TODAY'S SYNAXARION (THE COMMEMORATION OF TODAY'S SAINTS):
On September 23rd our Holy Orthodox Christian Church commemorates, honors and entreats the holy intercessions of the following Saints, Forefathers, Fathers, Patriarchs, Prophets, Preachers, Evangelists, Martyrs, Confessors, Ascetics, Teachers and every righteous soul made perfect in Our Holy Orthodox Christian faith: The Conception of Saint John the Baptist and Forerunner; Saint Xanthippe and Polyxeni, disciples of the Apostles; Saint Rhais of Alexandria; Saints Andrew, John, Peter, and Antoninus of Syracuse, martyred in Africa; New Martyr Nicholas Pantopolis at Constantinople (1672); New Holy Martyr John of Epirus (1814); New Holy Martyr (Neomartys) Arsenius of Russia; Saint Adamnan, Egoumenos (Abbot) of Iona; "Hawaiian Iveron" and "Slovensk" Icons of the Mother of God.
+By the holy intercessions of Your Saints, Holy Martyrs, Holy Prophets, Holy Mothers, Holy Fathers, Holy Disciples, Holy Neomartyrs, O Christ our God, have mercy on us and save us. Amen.

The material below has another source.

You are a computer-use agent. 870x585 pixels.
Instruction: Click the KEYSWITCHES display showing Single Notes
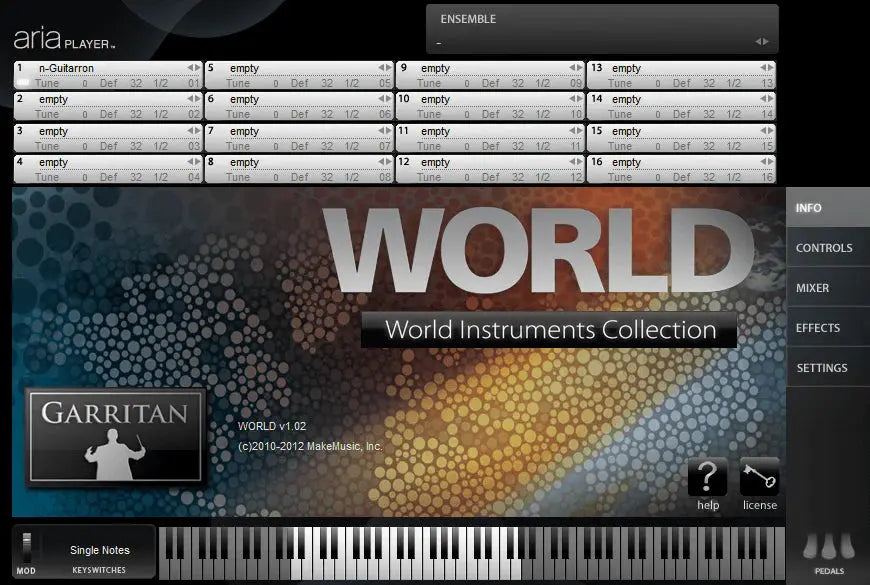[97, 550]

THE CONCEPTION OF SAINT JOHN THE BAPTIST AND FORERUNNER. On this day are celebrated God's mercy, His wondrous act and His wisdom: His mercy towards the devout and righteous parents of Saint John, the aged Zacharias and Elizabeth, who had all their lives begged a child of God; the wonder of the conception of St. John in Elizabeth's more-than-aged womb; and the wisdom of the dispensation of man's salvation. For St. John, God had a specially great plan: that he should be a Prophet and the Forerunner of Christ the Lord, the Savior of the world. Through His Angels, God revealed the birth of Isaac to the childless Sarah, and of Samson to the childless Manoah and his wife, and of St. John the Baptist to the childless Zacharias and Elizabeth. Through His Angels, God revealed the birth of those for whom He had a special plan. How could children be born of aged parents? If someone is curious to find out, let him not ask men, for men do not know, nor does natural law (it being beyond natural law), but let him turn his gaze to the power of Almighty God, Who made the whole world from nothing and Who, for the creation of Adam, the first man, used no parents, either young or old. Instead of being curious, let us thank God that He often reveals to us His Divine power and mercy and wisdom beyond the natural law, by which we would otherwise be fettered and, without these special wonders of God, would fall into despair and forgetfulness of Him.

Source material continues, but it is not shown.